# Wouldn't it make sense for deliveries to be consolidated?



## JeanOcelot0 (Dec 30, 2020)

It seems that the current paradigm is for an ant to get an order for a single customer, and he goes to the grocery store and picks up stuff and then delivers it to the cux. But it would seem that it would be a lot more efficient if there were a few orders from cux that are in the same neighborhood that were done together. This would be great for an ant with an SUV, wagon or hatchback as there would be plenty of room for the orders. Cux shouldn't mind waiting a few hour for their delivery to consolidate (of course, the perishables would need to be done at the last moment).


----------



## Trafficat (Dec 19, 2016)

You would have to separate out the orders with some kind of divider which could be a hassle for 2 large shopping orders, and if it is anything like the multiple food deliveries on UberEats or multiple pax on UberPool, the driver will get shafted with a 10% increase in pay for the double delivery while Instacart/DD/etc. collects 100% more.

UberEats add-on deliveries are often like $2 more pay even though they might add on a few more miles and possibly a second restaurant to pickup from.


----------



## W00dbutcher (Jan 14, 2019)

Everytime they drivers does multiple the last delivery is always cold if warm, warm if cold. I've had 3 deliveries like that... Got refunded on 2. 

I just don't use it anymore


----------



## JeanOcelot0 (Dec 30, 2020)

W00dbutcher said:


> Everytime they drivers does multiple the last delivery is always cold if warm, warm if cold. I've had 3 deliveries like that... Got refunded on 2.
> 
> I just don't use it anymore


This would be for groceries, so the food getting cold would not be an issue (although ice cream could be a problem in the opposite thermodynamic direction).


----------



## W00dbutcher (Jan 14, 2019)

JeanOcelot0 said:


> This would be for groceries, so the food getting cold would not be an issue (although ice cream could be a problem in the opposite thermodynamic direction).


I understand this. Was being vague. 

The thing is the last order could be 45 min or more. Makes a huge difference with dairy.


----------



## sporadic (Jan 20, 2016)

The idea that best benefits the driver is not to consolidate deliveries but to be able to take double or triple, each paying out the same rates.

In Melbourne, when Uber Eats first started, it was A$10/pickup and A$1.40/km before 20% commission.

The app would send pings for doubles going the same direction - same restaurant pickup, which translated into 2 distinct pickups at $10 each.
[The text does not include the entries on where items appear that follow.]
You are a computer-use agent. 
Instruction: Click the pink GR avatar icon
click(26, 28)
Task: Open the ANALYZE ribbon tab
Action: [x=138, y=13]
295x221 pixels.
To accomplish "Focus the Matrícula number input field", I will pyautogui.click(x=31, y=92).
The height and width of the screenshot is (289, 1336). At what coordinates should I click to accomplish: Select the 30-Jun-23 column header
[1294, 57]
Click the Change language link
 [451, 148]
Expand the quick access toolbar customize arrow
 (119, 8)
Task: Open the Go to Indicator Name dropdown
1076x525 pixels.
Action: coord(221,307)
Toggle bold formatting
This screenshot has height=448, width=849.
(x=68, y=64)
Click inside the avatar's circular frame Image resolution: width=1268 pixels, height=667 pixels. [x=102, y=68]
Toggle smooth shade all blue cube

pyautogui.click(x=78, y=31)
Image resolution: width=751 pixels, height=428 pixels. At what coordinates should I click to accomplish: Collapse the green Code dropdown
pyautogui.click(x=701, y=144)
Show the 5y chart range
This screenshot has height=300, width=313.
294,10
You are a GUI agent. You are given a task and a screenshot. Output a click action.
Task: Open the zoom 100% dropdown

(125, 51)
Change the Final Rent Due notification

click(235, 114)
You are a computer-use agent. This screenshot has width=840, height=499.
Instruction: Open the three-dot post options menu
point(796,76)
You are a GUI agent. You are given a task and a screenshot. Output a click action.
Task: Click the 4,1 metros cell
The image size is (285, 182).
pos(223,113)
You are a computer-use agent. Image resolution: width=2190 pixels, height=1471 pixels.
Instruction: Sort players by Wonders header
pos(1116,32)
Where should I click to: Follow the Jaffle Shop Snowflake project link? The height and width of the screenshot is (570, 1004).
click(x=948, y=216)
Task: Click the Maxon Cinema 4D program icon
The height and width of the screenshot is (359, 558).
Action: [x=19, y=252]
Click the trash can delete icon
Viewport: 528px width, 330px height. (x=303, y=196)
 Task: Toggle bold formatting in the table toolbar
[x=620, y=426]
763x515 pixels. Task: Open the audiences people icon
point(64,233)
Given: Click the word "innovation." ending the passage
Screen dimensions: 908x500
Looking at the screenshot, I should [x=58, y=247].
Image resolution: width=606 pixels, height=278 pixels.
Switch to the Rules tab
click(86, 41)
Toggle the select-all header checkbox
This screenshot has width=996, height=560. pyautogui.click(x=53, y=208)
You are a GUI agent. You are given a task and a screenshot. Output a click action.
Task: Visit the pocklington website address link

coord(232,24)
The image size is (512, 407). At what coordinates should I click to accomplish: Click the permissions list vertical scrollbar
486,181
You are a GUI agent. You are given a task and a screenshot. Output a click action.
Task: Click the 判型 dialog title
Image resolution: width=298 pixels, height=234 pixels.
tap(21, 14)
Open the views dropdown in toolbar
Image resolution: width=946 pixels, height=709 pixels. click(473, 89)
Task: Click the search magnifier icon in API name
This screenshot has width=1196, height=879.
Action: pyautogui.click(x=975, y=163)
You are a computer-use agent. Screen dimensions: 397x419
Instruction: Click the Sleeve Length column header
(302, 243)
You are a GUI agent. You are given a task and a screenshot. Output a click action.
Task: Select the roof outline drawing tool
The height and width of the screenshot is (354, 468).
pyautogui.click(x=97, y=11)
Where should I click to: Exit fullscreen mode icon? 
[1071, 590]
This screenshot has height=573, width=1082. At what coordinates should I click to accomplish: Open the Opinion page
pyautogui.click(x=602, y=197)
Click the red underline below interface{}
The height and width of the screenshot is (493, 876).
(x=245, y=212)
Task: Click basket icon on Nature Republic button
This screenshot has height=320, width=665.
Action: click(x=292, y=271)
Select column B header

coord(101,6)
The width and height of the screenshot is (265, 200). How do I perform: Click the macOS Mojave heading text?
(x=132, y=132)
Yum.

Then they changed it to $5.45/pickup and $2.85/drop with $1.50/km, and suddenly a double that paid $20 in pickups became $5.45 + 2x $2.85 in pickup & dropoff. Massive drop in payout, refused to do doubles.

The doubles that I played after that involved 1 bicycle account + 1 car account - the accounts had to be uniquely separate.

So it’s more of being able to take multiple orders going from similar start points to similar end points. That’s the best payout.


----------



## Amsoil Uber Connect (Jan 14, 2015)

Of course, but guys that program have a hard time Multi tasking. It's all a bunch of Zero's and One's. No place for Two's.


----------



## dapperstache (Apr 18, 2021)

JeanOcelot0 said:


> This would be for groceries, so the food getting cold would not be an issue (although ice cream could be a problem in the opposite thermodynamic direction).


Two words.

Ice Cream.


----------



## Alltel77 (Mar 3, 2019)

Peapod was already doing this years ago. Didn't work out for many reasons I can think of.


----------